** Opening READING TEXT block **

# Polaris 850XP on 32.5" mambas



## phreebsd




----------



## speedman

Seen it those some nasty places they go.


----------



## 03maxpower

They look like really good tires


----------



## wood butcher

if u look hard he is winching his self out


----------



## phreebsd

yeah he was. he had to winch. i wonder if his belt was stock.
those tires looked huge. do you see how it was touching the rear plastic!? dang


----------



## NMKawierider

Could use a little lift..lol


----------



## Roboquad

X2 just going to say was a bit short....


----------



## muddaholic 09

i would love to have a set of them.. they look wicked bad a**.. but they are like 66 pounds.. i would have to have turner axels and a bomb proof diff:rocketwhore: but i would still like to have them... just sayin..


----------



## bluebrute750

Yep here's my buddies set by his 35" tires on his truck with 10.5" of lift










Sent from my iPhone using Tapatalk


----------



## 03maxpower

Winch part sucks thought he was pawing through there


----------



## brutemike

wood butcher said:


> if u look hard he is winching his self out


 You can hear it too


----------



## backwoodsboy70

those mambas are just rediculous lol ill stick to my 31 laws


----------

** Closing READING TEXT block **
** Opening RAW DATA block **

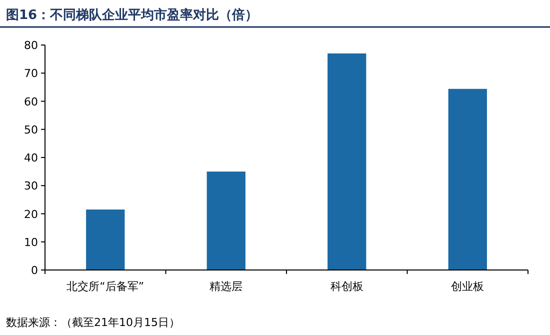 This screenshot has height=335, width=550. What do you see at coordinates (226, 286) in the screenshot?
I see `x-tick-label: 精选层` at bounding box center [226, 286].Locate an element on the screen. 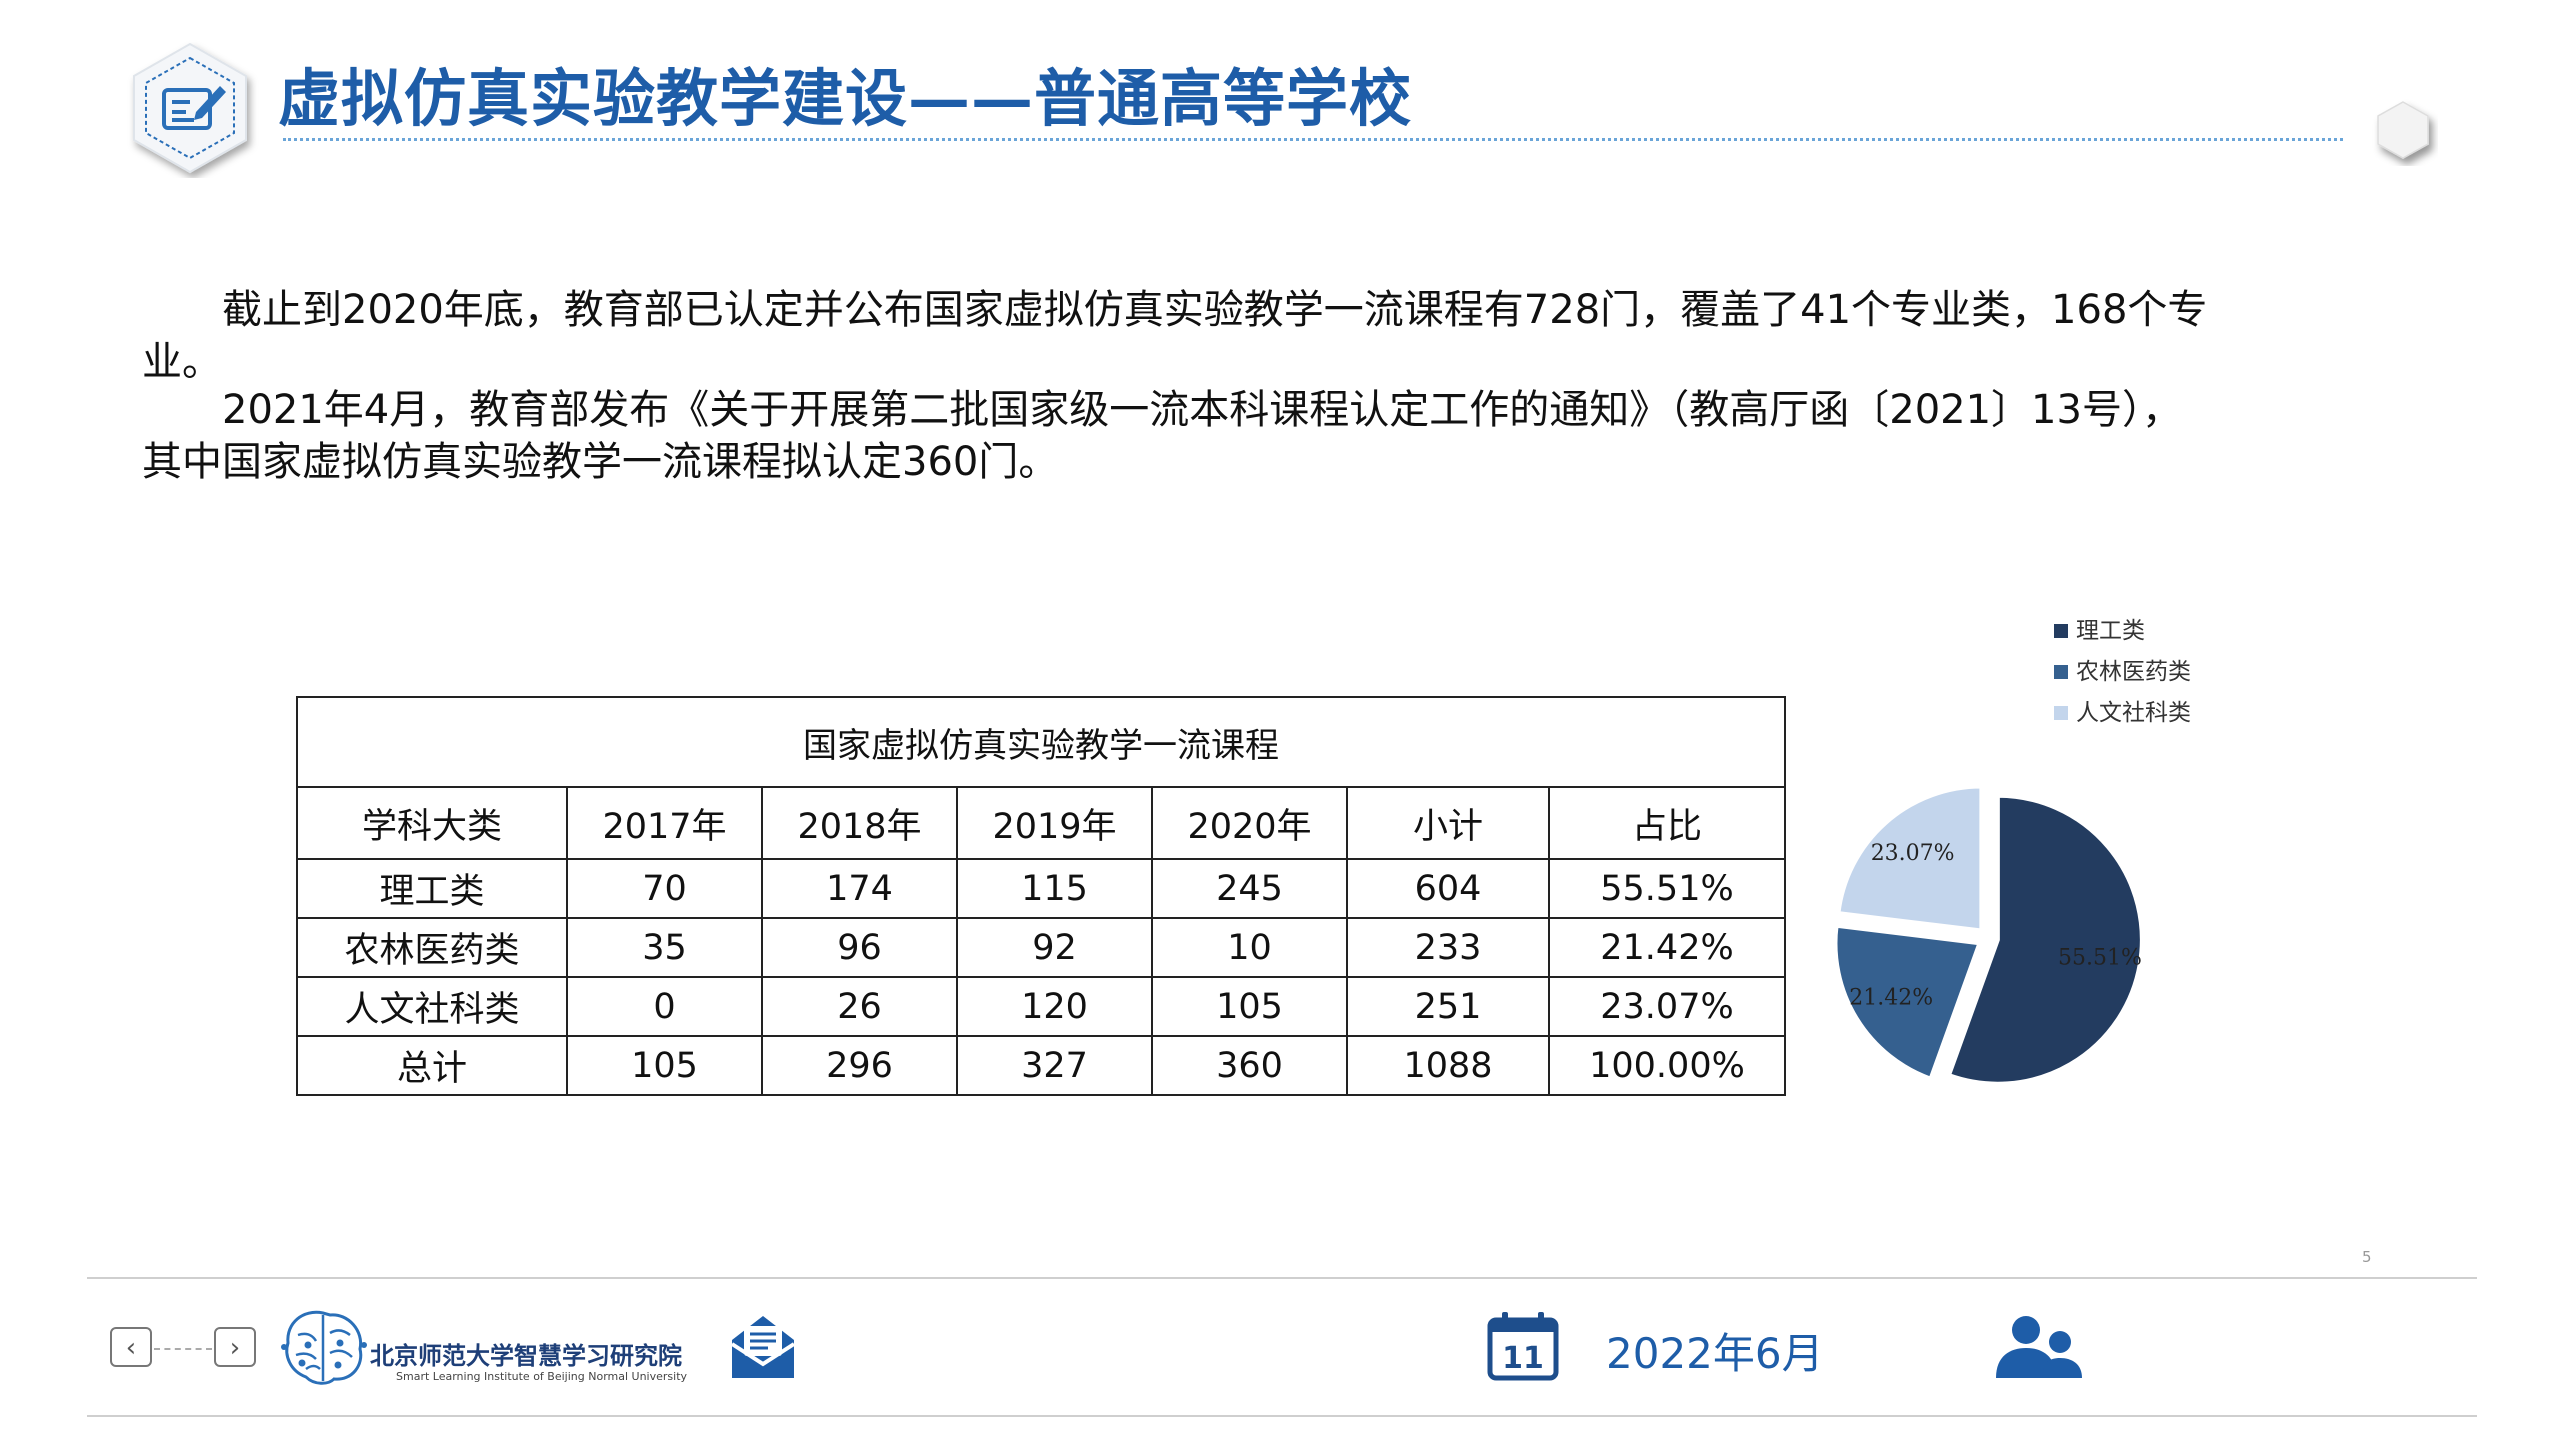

** Closing RAW DATA block **

> EXERCISE DETAILS:
Answer these questions from the forum thread about the Polaris 850XP:
1. What weight does muddaholic 09 give for the mambas?
2. How much lift does the truck of bluebrute750's buddy have?
3. Which tires does backwoodsboy70 say he will stick to?
The listing has no connection to the forum thread about the Polaris 850XP.

> RESULT:
1. About 66 pounds.
2. 10.5 inches.
3. His 31 Laws.